In the course of their research, Main et al. (1985) employed the Adult Attachment Interview (George, Kaplan and Main, 1984) in order to classify parental states of mind with respect to attachment. Using this research tool and Ainsworth, Blehar, Waters and Wall’s (1978) Strange Situation procedure, which observes and classifies the attachment status of children, Main et al. (1985) established a link between four distinct discourse styles and four corresponding patterns of attachment behaviour. These findings were confirmed by Main in a follow up study in 1991, which, together, demonstrate that each discrete pattern of attachment organization has, as its precursor, a specific pattern of caregiver-infant interaction and its own behavioural sequelae. Again, this research suggests that malignant childhood events relevant to attachment, such as separation and loss, may cause difficulty in integrating and organizing information, and that such difficulty may play a determining role in the creation of security in adulthood. As noted above, Main et al. (1985) conclude that internal working models derived from insecure patterns of attachment organization are resistant to change because error-correcting information is being defensively and selectively excluded from consciousness, resulting in perceptual distortion of relationships and events. The authors’ findings of research undertaken in Baltimore have been replicated in studies carried out in Germany by Grossman and Grossman (1991).
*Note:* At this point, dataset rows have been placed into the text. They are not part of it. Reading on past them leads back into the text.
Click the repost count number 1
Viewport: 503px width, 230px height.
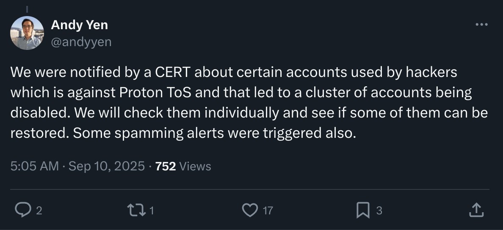pos(152,210)
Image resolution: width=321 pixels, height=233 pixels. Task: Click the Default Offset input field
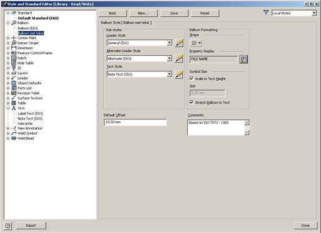[x=135, y=122]
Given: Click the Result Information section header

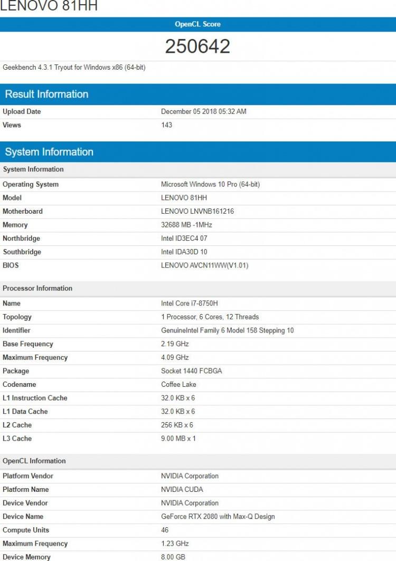Looking at the screenshot, I should click(46, 94).
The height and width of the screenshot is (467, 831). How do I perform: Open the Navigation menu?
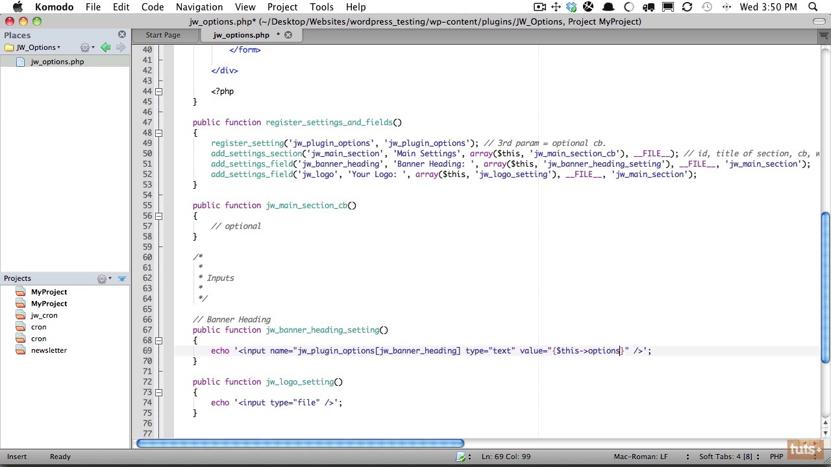coord(199,7)
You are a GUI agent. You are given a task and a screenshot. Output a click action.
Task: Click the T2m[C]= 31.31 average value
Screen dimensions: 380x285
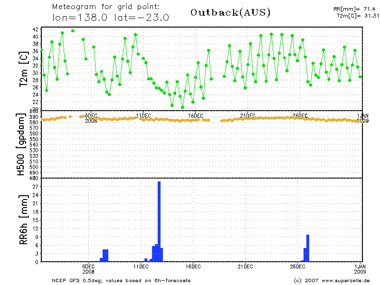coord(352,16)
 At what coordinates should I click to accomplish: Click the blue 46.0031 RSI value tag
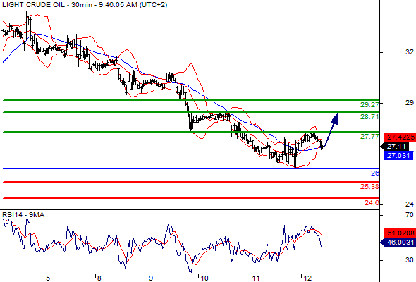[398, 242]
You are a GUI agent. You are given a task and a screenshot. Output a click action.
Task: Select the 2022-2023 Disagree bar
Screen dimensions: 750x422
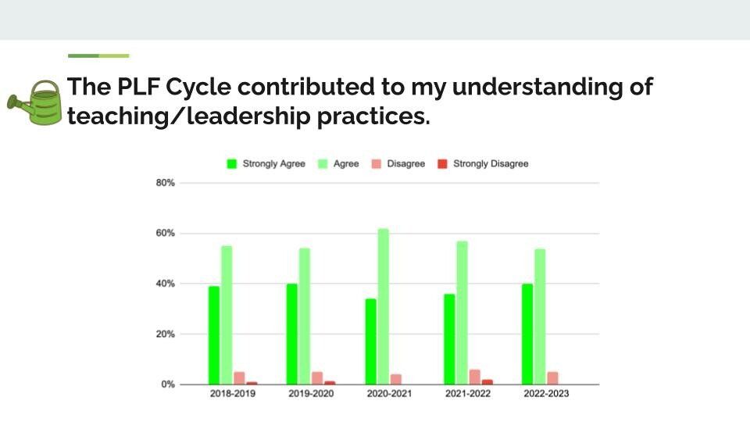click(552, 378)
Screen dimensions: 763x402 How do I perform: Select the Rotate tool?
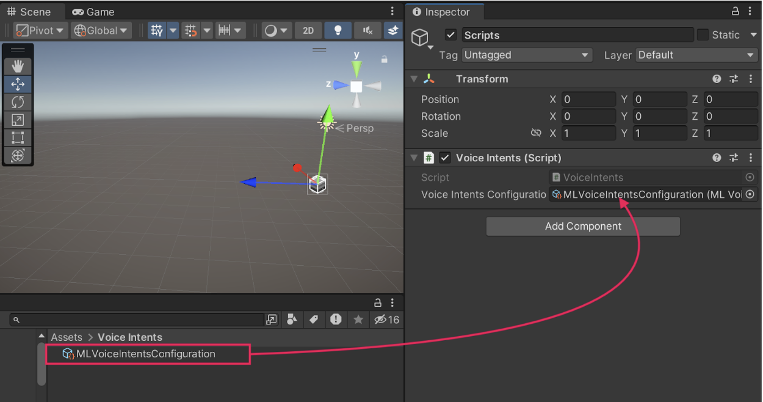18,102
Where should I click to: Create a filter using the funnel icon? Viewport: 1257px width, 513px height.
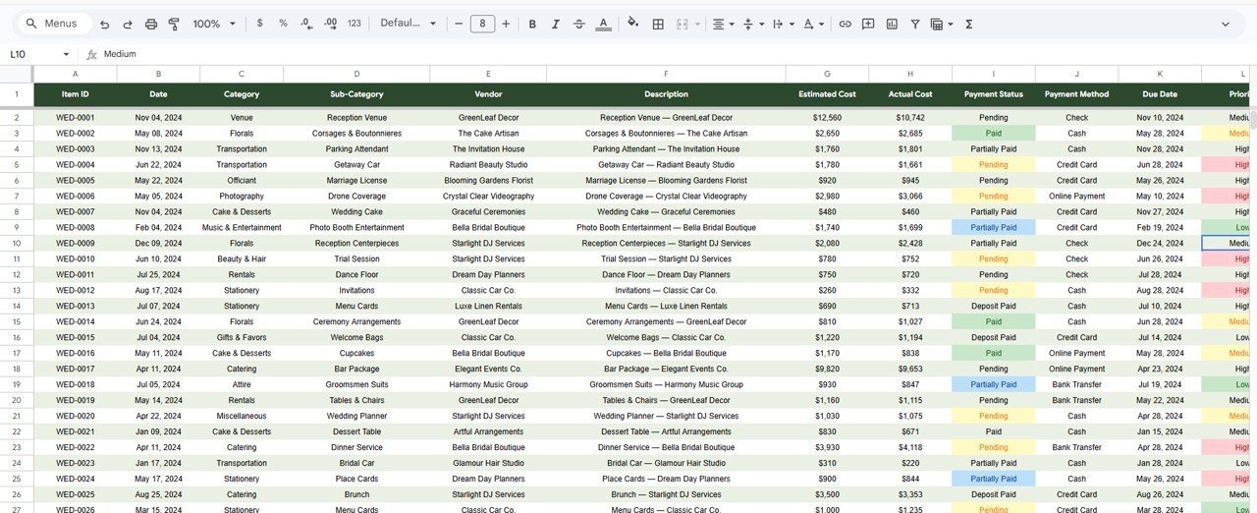point(915,24)
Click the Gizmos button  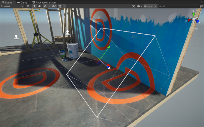tap(148, 6)
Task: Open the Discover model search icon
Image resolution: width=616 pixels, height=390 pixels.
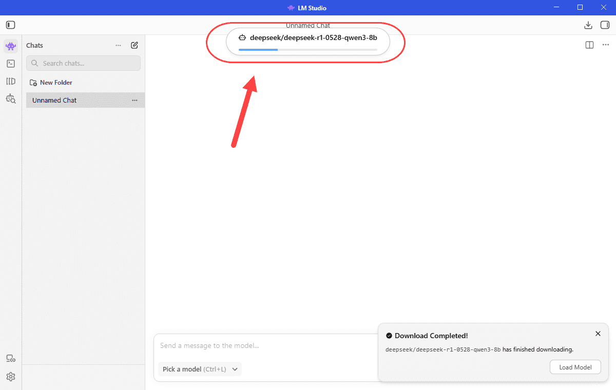Action: coord(11,98)
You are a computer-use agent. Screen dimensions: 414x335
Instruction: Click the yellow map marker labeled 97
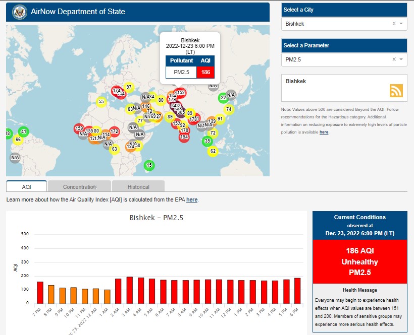click(x=129, y=87)
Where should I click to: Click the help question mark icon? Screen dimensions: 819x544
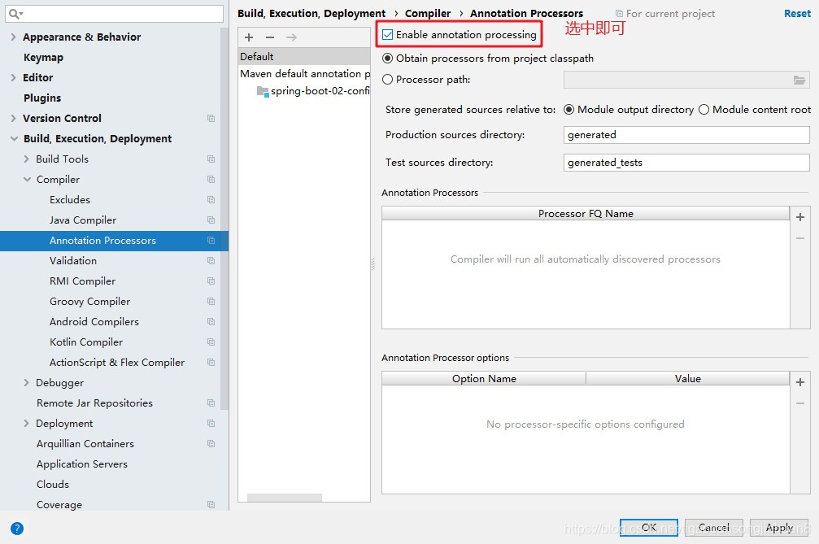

Along similar lines, Peterfreund (1983) suggests that different internal working models are in operation during different activities and in different situations making predictive calculation and adaptive behaviour possible. In advocating a “heuristic”, as opposed to a “stereotypical”, approach to the process of psychoanalytic therapy, he, too, stresses the significance of information processing and error-correcting feedback in this process, arguing that these are the means by which perceptually distorted internal working models are modified, updated and fine-tuned. Peterfreund’s synthesizing approach reflects Bowlby’s emphasis both on empirical observation of human relationships and the fact that many of the concepts underpinning attachment theory are derived from cognitive psychology and developmental psychology. Attachment theory, therefore, may be seen as acting as a bridge between cognitive science and psychoanalysis (Holmes, 1993).
In line with this thinking, my work with offenders was informed by findings from developmental studies, adult attachment research, trauma research and neurobiology. In combination with interactional and developmental perspectives in psychoanalysis, such findings provide both a particular way of listening to the offender’s narrative and of understanding the clinical process (Slade, 1999). In accordance with this view, Stern (1998) argues that “search strategies” which explore the client’s past are an integral aspect of the therapeutic process, contending that “In good part, the treatment is the search” (p. 203). As with attachment theory, Stern’s (1985, 1998) perspective views psychopathology as arising out of an accumulation of maladaptive interactive patterns that result in character and personality types and disorders in adulthood.